ASSIGNMENT: Return all entries word for word, but drop any images.

DATA FOR REVIEW:
========
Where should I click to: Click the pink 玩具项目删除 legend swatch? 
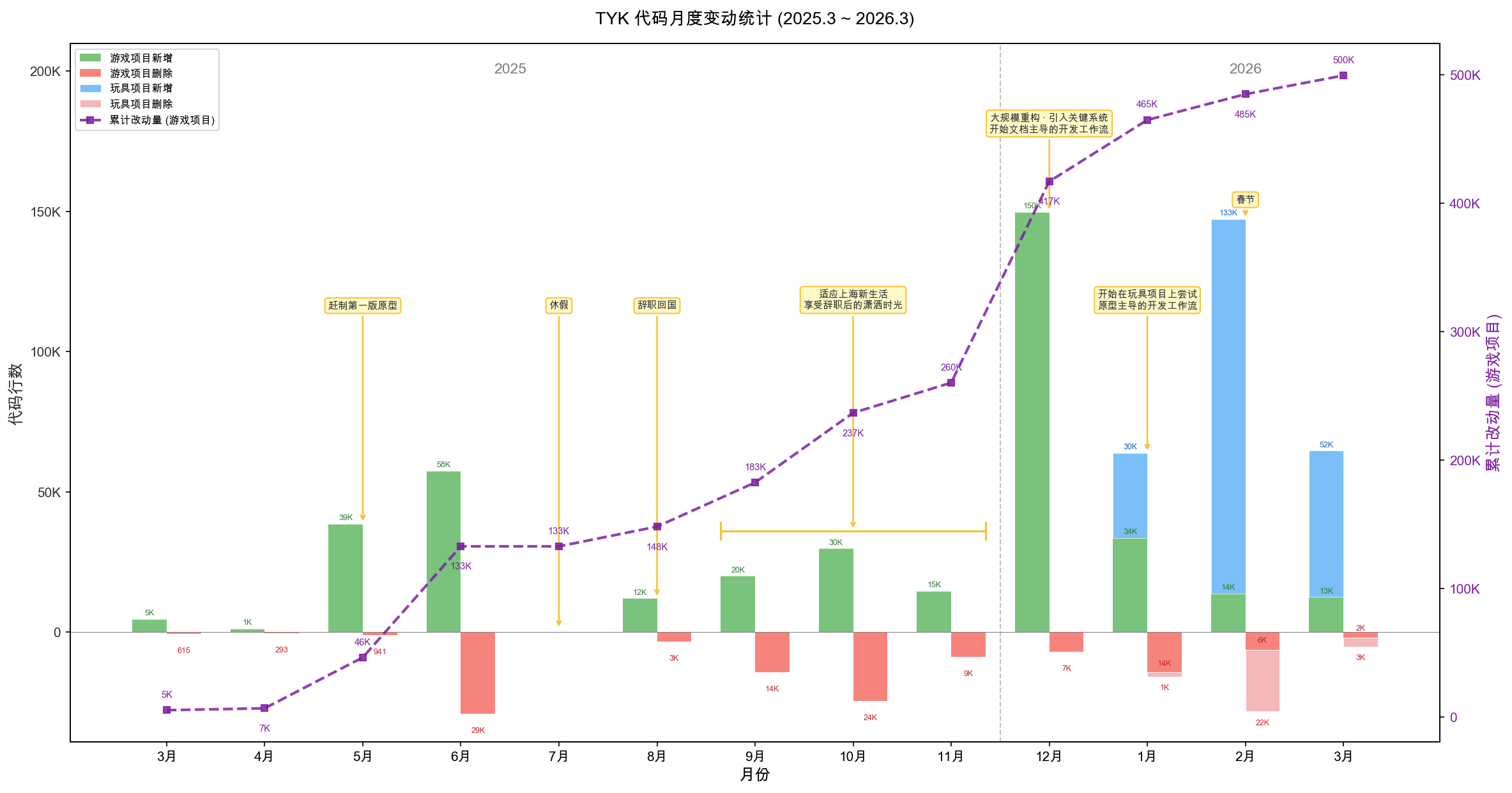(x=90, y=104)
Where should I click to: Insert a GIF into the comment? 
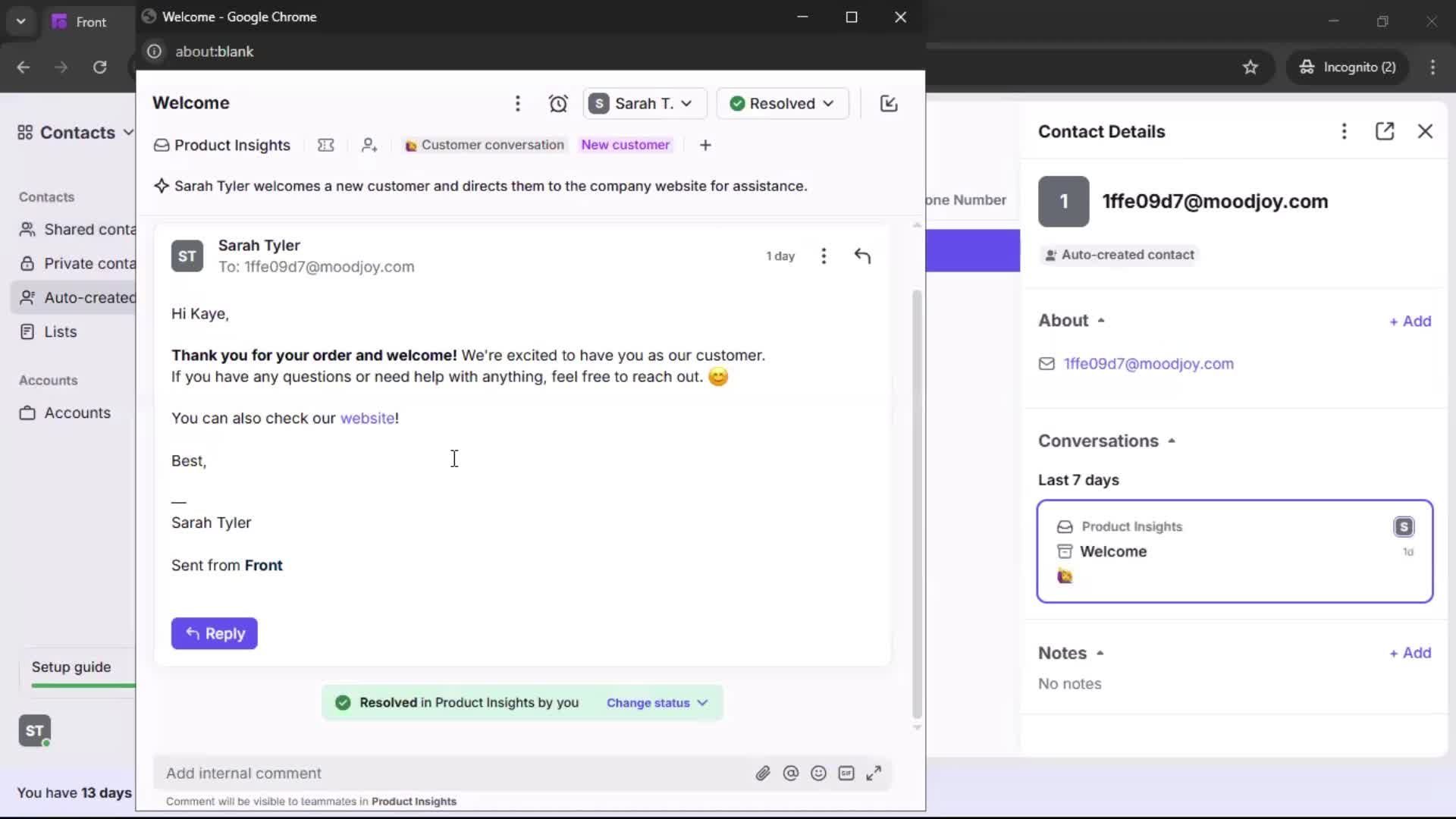coord(847,773)
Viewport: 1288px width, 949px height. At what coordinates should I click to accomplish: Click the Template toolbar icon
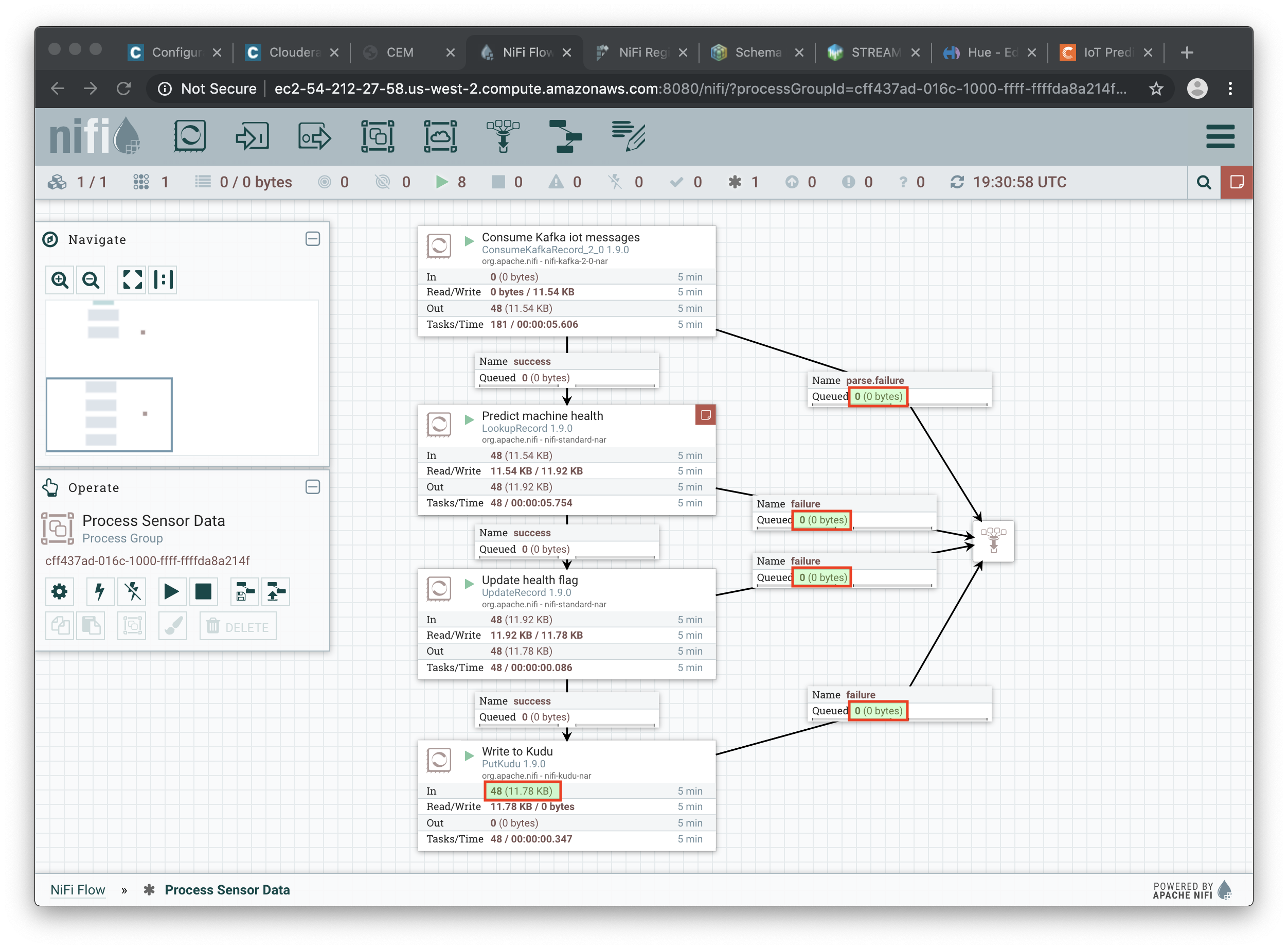point(566,136)
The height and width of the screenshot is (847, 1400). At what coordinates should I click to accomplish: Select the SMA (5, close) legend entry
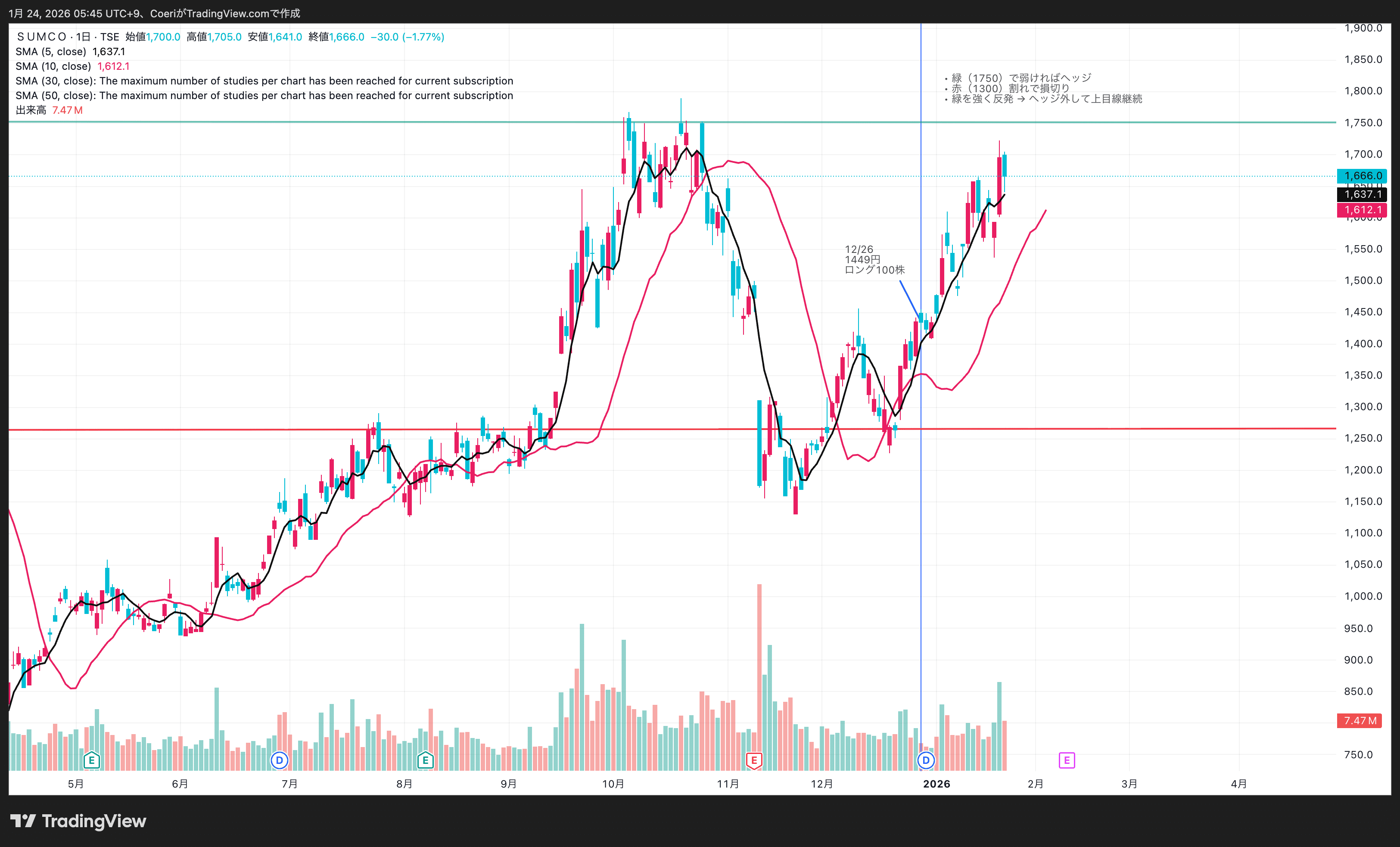[51, 52]
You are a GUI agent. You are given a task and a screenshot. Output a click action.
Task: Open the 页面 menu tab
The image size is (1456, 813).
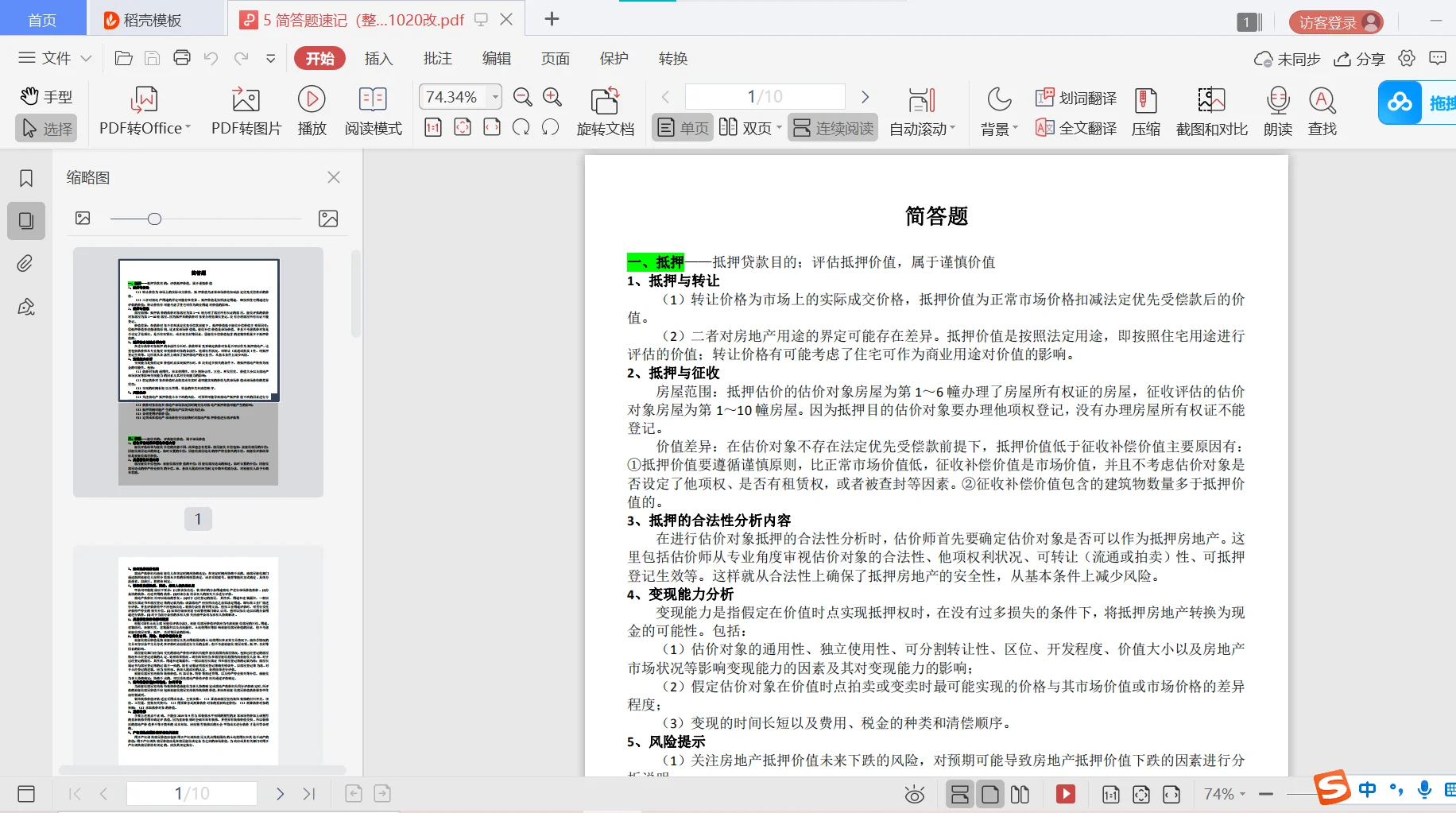pyautogui.click(x=555, y=58)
========
SOLVED EXERCISE:
Where should I click to: Click the pink 玩具项目删除 legend swatch? 
(x=90, y=104)
Where should I click to: Insert a GIF into the comment? 
coord(847,773)
Viewport: 1288px width, 949px height. At what coordinates should I click to accomplish: Click the Template toolbar icon
point(566,136)
The height and width of the screenshot is (847, 1400). At what coordinates should I click to accomplish: Select the SMA (5, close) legend entry
[51, 52]
You are a GUI agent. You are given a task and a screenshot. Output a click action.
Task: Open the 页面 menu tab
The image size is (1456, 813).
pyautogui.click(x=555, y=58)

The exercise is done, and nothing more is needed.